Its model, BQDM, was launched in 2014 to help replace a $1.2 billion substation upgrade through DERs, ranging from grid-tied batteries and commercial-industrial load control to apartment building energy efficiency and demand response. The goal, to gain a combined 41 megawatts of load reduction through late afternoon into late evening, appears in reach -- although, as we’ve noted at Greentech Media, its execution is not without its critics

The same holds true in California, where the solar industry is clashing with utility Southern California Edison about how it has, or hasn’t, calculated the costs and values of rooftop solar and associated DERs into its grid modernization plans. 

As part of the utility’s 2018 general rate case, the California Public Utilities Commission is considering a challenge from the Solar Energy Industries Association (SEIA) and Vote Solar against SCE’s multibillion-dollar grid modernization plan. This sprawling document covers everything from replacing hundreds of smaller substations with more powerful ones, to merging its complex of software platforms into an overarching system of systems

In simple terms, the groups say that $2.7 billion of the $4 billion or so SCE wants to spend over the next three years on this effort isn’t necessary, for two main reasons. One, the groups say that SCE is overestimating how much distributed solar will be coming onto its system over that time -- a proposition it backs up with SEIA/GTM Research data. Second, it doesn’t take into account the positive values that could be provided by DERs. 

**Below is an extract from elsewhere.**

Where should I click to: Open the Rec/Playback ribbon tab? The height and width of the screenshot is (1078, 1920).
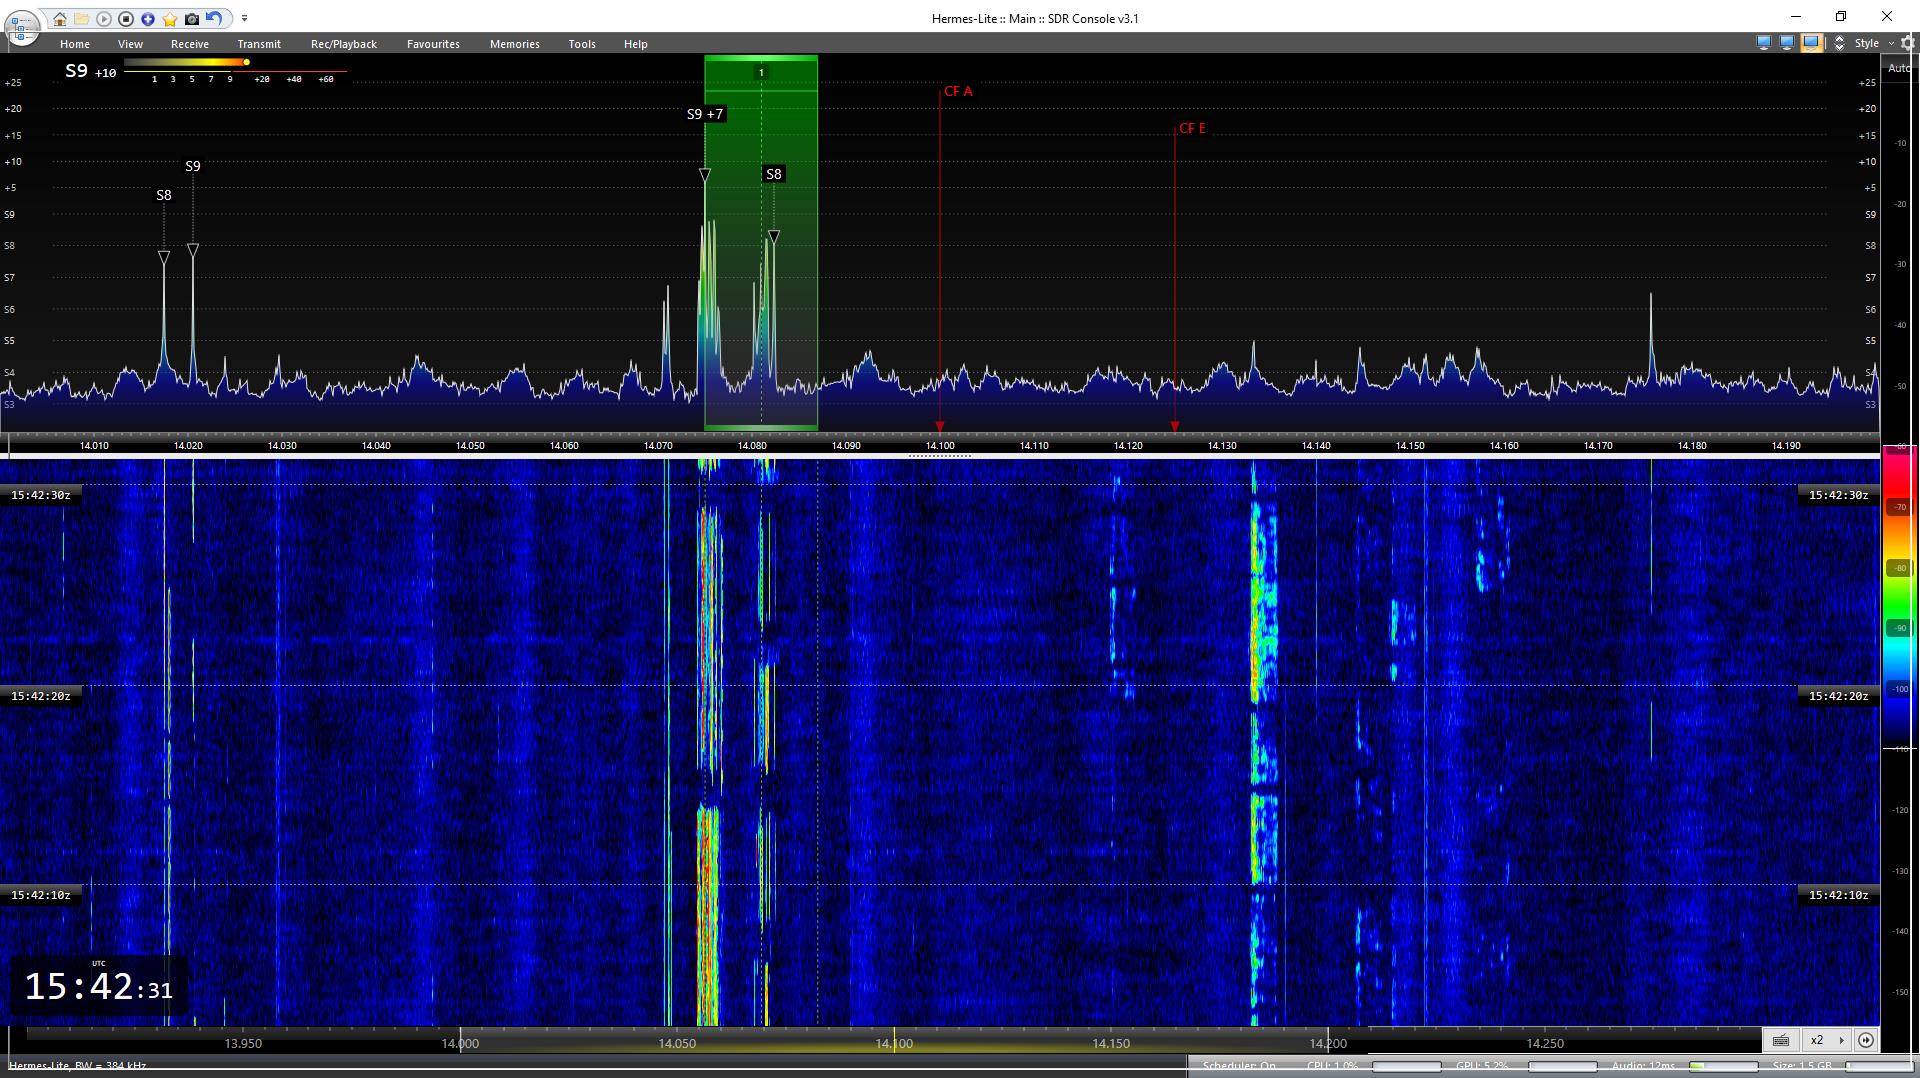343,44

“SCE is underestimating the positive and exaggerating the negative impact of distributed energy,” Sean Gallagher, SEIA’s vice president of state affairs, explained in a blog post. SEIA wants the utility to turn to the CPUC’s Distributed Resource Planning (DRP) proceeding to “determine the optimal locations for grid modernization investments and the relative cost-effectiveness of utility-owned versus third-party-owned communications technologies."

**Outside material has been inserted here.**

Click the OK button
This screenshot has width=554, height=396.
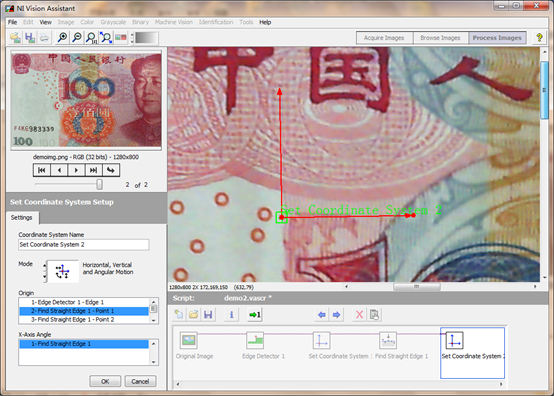pos(105,381)
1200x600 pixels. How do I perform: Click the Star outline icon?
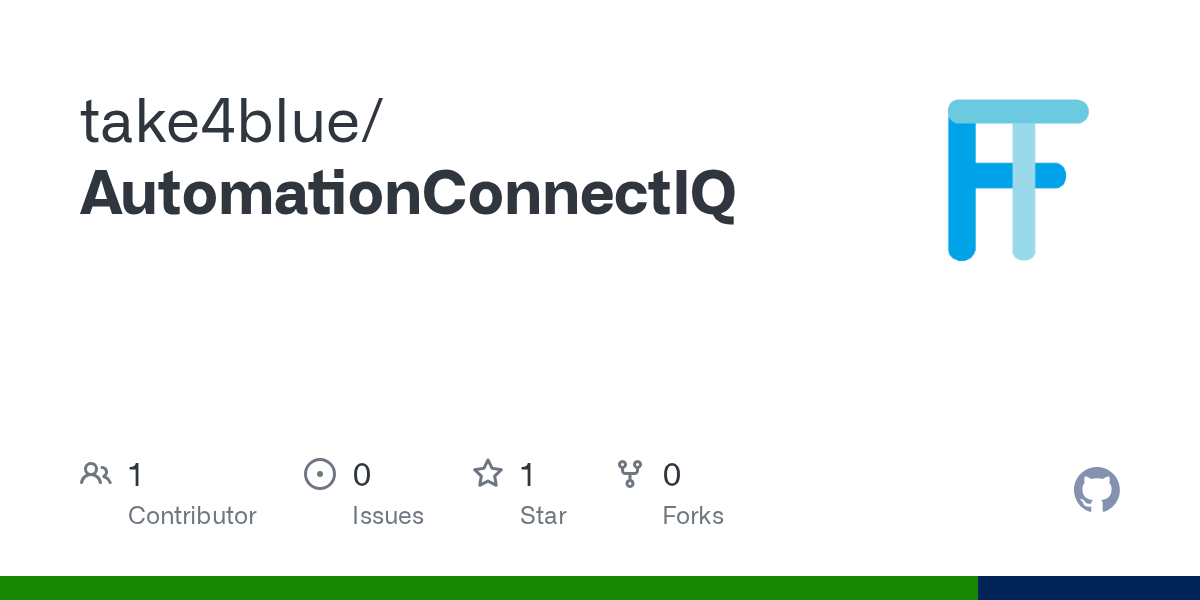[487, 474]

It’s not clear whether SCE could be expected to include such values in an ongoing rate case, however -- after all, the rules for valuing DERs are only just being formulated through the DRP proceeding, while the follow-on IDER proceeding to turn these values into actual compensation awaits action after its sponsor, Commissioner Mike Florio, departed last year. Whether or not SCE is overestimating solar growth is another matter, and it seems like something commission staff might address.